To adjust sampling rate, set otel-sampler-ratio on the ingress config map:

kubectl patch configmap nginx-ingress-controller --patch '{"data": {"otel-sampler-ratio": "0.01"}}'

Deploy the project into the cluster

Deploy base resources & configuration

Deploy yaml files located in /kubernetes/setup directory, and update secret containing database password. Note that PSQL_PASSWORD variable created in Create database is being used here as well as DOMAIN_NAME from Create a static IP address & domain name.

create base resources
kubectl apply -f kubernetes/setup/providers/azure.yaml -f kubernetes/setup/
Update configuration
POSTGRES_HOST=$(az postgres flexible-server show --resource-group meg --name ${PSQL_NAME:?} --query 'fullyQualifiedDomainName' -o tsv)
kubectl create secret generic database-password --from-literal="POSTGRES_PASSWORD=${PSQL_PASSWORD:?}" --dry-run=client -o yaml | kubectl apply -f -
kubectl patch configmap megforms --patch "{\"data\":{\"POSTGRES_HOST\":\"${POSTGRES_HOST:?}\", \"SITE_DOMAIN\": \"${DOMAIN_NAME:?}\", \"SAML_ENTITY_ID\": \"https://${DOMAIN_NAME:?}/\"}}"

Additional changes can be made to the ConfigMap by using kubectl edit configmap megforms

Add new deployment target to CI & Deploy

Important

Before proceeding with the following changes, you must assign the Contributor role to the Service Principal in Azure to grant GitLab the necessary permissions to make modifications in the new cluster. Run the following command:

az role assignment create --assignee 5ed4ddae-1272-478c-971e-e3a9a97716c3 --role "Contributor" --scope subscriptions/0f14d0e0-e21b-4d40-912a-3111c3a445e2/resourceGroups/${RESOURCE_GROUP}/providers/Microsoft.ContainerService/managedClusters/${NAME}

Add the following section to .gitlab-ci.deploy.yml:

Remember to replace CLUSTER_NAME with actual k8s cluster name
k8s:CLUSTER_NAME:deploy:production:
  extends: .k8s:deploy:production
  variables:
    cluster: CLUSTER_NAME
    DOMAIN_NAME: CLUSTER_NAME.qms.megit.com
  # Remove these after testing
  when: manual
  only: []

Commit and push this change, and trigger the job to deploy current version to the new cluster. Once deployed, you should start seeing the new pods in kubectl get pods.

Important

Remove when and only keys after initial deployment to allow the job to run only when new tags are being released.
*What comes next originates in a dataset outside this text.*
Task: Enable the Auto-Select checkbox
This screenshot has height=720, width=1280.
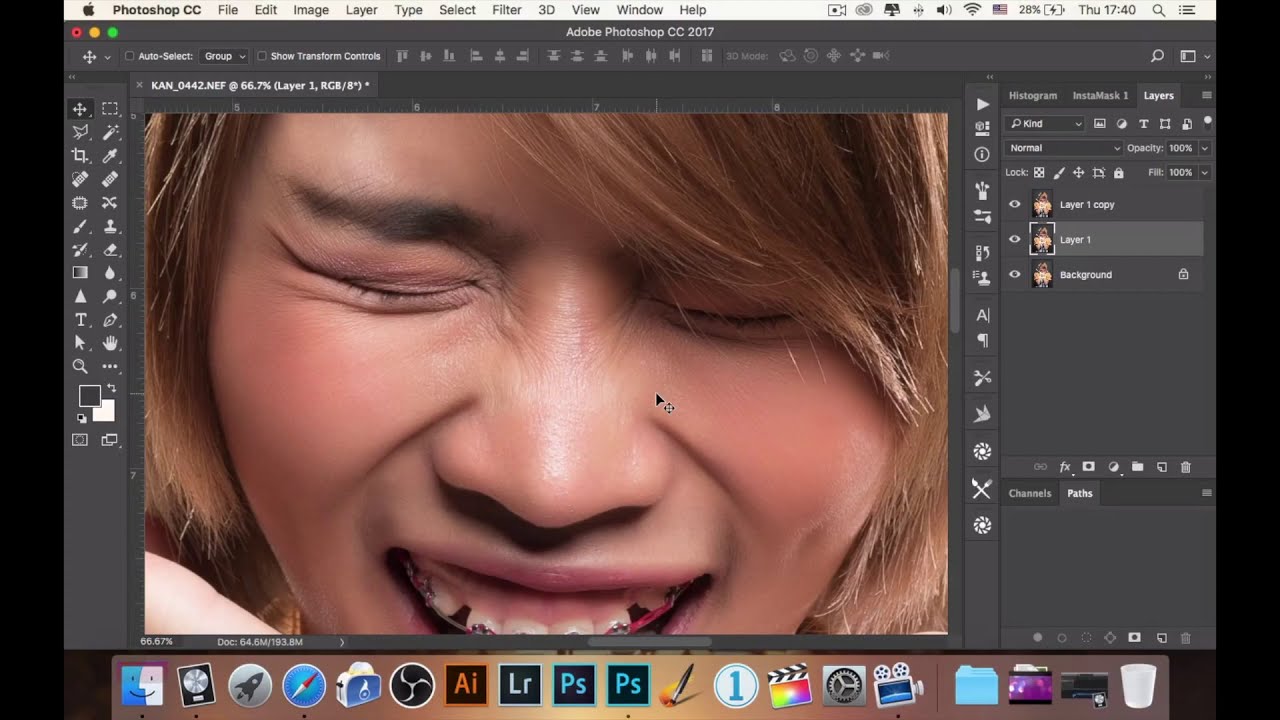Action: pyautogui.click(x=130, y=56)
Wait for database migrations to complete. Run kubectl.exe logs -f job/migration to observe progress.

Add new server to the Status Page

To ensure the new region is monitored on the status page, update the site list in index.js within the status-page repository.

Set up Azure Backup Media Files

The following instructions will guide you through the process of setting up a backup solution for media files stored in a persistent volume within an Azure Kubernetes Service (AKS) cluster.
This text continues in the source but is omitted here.